Le ministre de l'Education nationale lance ce lundi une campagne de sensibilisation à l'homophobie et la transphobie dans les établissements scolaires. "Ça suffit", est le nom de cette campagne. Les association saluent unanimement cette initiative tout en demandant une formation du personnel de l’éducation nationale.

La lutte contre l'homophobie est une priorité affichée du gouvernement qui lance la campagne "Ça suffit", ce lundi.
La lutte contre l'homophobie est une priorité affichée du gouvernement qui lance la campagne "Ça suffit", ce lundi. © AFP / PIERRE ANDRIEU

Des affiches et des prospectus portant les mots : "Ça suffit", du nom de la campagne, seront distribués et affichés dans les collèges et les lycées. 

Par ailleurs, un guide d'accompagnement pour les équipes pédagogiques sera mis en ligne la semaine prochaine.
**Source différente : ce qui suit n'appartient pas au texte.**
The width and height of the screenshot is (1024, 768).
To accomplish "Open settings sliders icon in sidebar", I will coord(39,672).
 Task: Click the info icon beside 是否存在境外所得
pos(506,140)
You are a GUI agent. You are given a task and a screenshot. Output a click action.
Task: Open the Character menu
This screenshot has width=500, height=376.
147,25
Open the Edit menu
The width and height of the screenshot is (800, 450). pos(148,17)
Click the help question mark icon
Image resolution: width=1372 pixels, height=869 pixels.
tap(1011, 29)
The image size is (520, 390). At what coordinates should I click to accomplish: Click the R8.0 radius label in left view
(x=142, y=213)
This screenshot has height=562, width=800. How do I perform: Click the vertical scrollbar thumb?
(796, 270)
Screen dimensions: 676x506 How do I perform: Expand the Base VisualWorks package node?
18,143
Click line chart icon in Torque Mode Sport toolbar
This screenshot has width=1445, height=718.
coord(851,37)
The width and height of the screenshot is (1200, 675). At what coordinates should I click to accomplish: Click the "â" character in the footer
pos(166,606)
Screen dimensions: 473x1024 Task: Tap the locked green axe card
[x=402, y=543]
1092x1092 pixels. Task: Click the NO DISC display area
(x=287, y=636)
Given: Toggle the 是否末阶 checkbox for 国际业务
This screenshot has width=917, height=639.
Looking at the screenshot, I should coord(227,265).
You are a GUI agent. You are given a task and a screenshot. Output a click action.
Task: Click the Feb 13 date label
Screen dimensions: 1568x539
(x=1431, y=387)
Le gouvernement lance aussi un centre d'écoute et d'aide à distance par téléphone, par courriel et par chat (0.810.20.30.40 ou 01.41.83.42.81, tous les jours de 8 heures à 23 heures).

À l'annonce de ce plan, la grande majorité des associations LGBT ont réagi favorablement, à l'image de SOS Homophobie dont le président  Joël Deumier, se félicite de cette campagne qui, pour la première fois, utilise le mot "transphobie" à l'école.  

Pour Olivier Nostry, président de l'association Exaequo à Reims, qui intervient dans les établissements scolaires depuis 15 ans, cette campagne va dans le bon sens, notamment parce que la transphophie est intégrée : "On rencontre de nombreux lycéens qui sont concernés par cette question et une parole officielle leur est enfin destinée."

Pour Olivier, la donne a changé. "J'ai observé une plus grande ouverture d'esprit de la part des élèves. Ils ont moins de tabous, moins de clichés sur les homosexuels. Certains enfants n'hésitent pas à dire "j'ai deux papas, deux mamans", devant toute la classe et ils se sentent en sécurité pour le dire." 

Pour lui ces mots simples et publics n'auraient pas pu être prononcés avec autant de franchise avant le débat sur le mariage gay. Auparavant, "les jeunes élèves s'exprimaient rarement et quand il le faisait, c’était en catimini à la fin de l'intervention", poursuit Olivier Nostry.

Cette association rencontre chaque année un millier de jeunes et ce n'est évidement pas assez. "Le nerf de la guerre, c'est la formation des personnels de l'Éducation nationale à ces questions de l'homophobie et de la transphobie."

"Un poster derrière la porte des toilettes du collège ne suffit pas à lutter contre l'homophobie"

"Il existe encore", selon lui, "des établissements où ces questions ne sont jamais abordées" et des établissements où les professeurs ont du mal à faire face. "Je rencontre des enseignants qui me disent, "je suis démuni quand un élève dit "pédé" dans ma classe". Je ne sais pas quoi lui dire. Pourtant il existe des outils pédagogiques. Les associations devraient pourvoir former les formateurs d'enseignants. Cela permettrait aux profs d'acquérir des compétences théoriques notamment sur l'identité de genre."

Pour le dirigeant de l'association Le Refuge, cette campagne dans les écoles est effectivement une bonne chose. Mais Frédéric Gal, son président, plaide aussi pour qu'elle soit accompagnée de formation et d'intervention dans les établissements scolaires. "Coller un poster derrière la porte des toilettes du collège, ça ne suffit pas à lutter contre l'homophobie" explique -t-il. "Il faut former le personnel de l'Éducation nationale mais aussi les éducateurs spécialisés à ces questions. On doit mener des actions avec le ministère et les rectorats qui fassent que les établissements suivent."

Dans les propos de Frédéric Gal, on sent aussi un espoir, une vision plutôt positive de la jeunesse. Pour lui qui intervient auprès de milliers d'élèves chaque année, l'évolution est notable au fil du temps dans l'attitude des élèves rencontrés dans les établissements scolaires. "Une jeune fille a dit devant tous ses camarades, "je suis homosexuelle". Elle ne se sentait pas jugée. Au sein de son écoles, elle se sentait libre de le dire. Sur l'homosexualité, beaucoup de jeunes ont ouvert les yeux."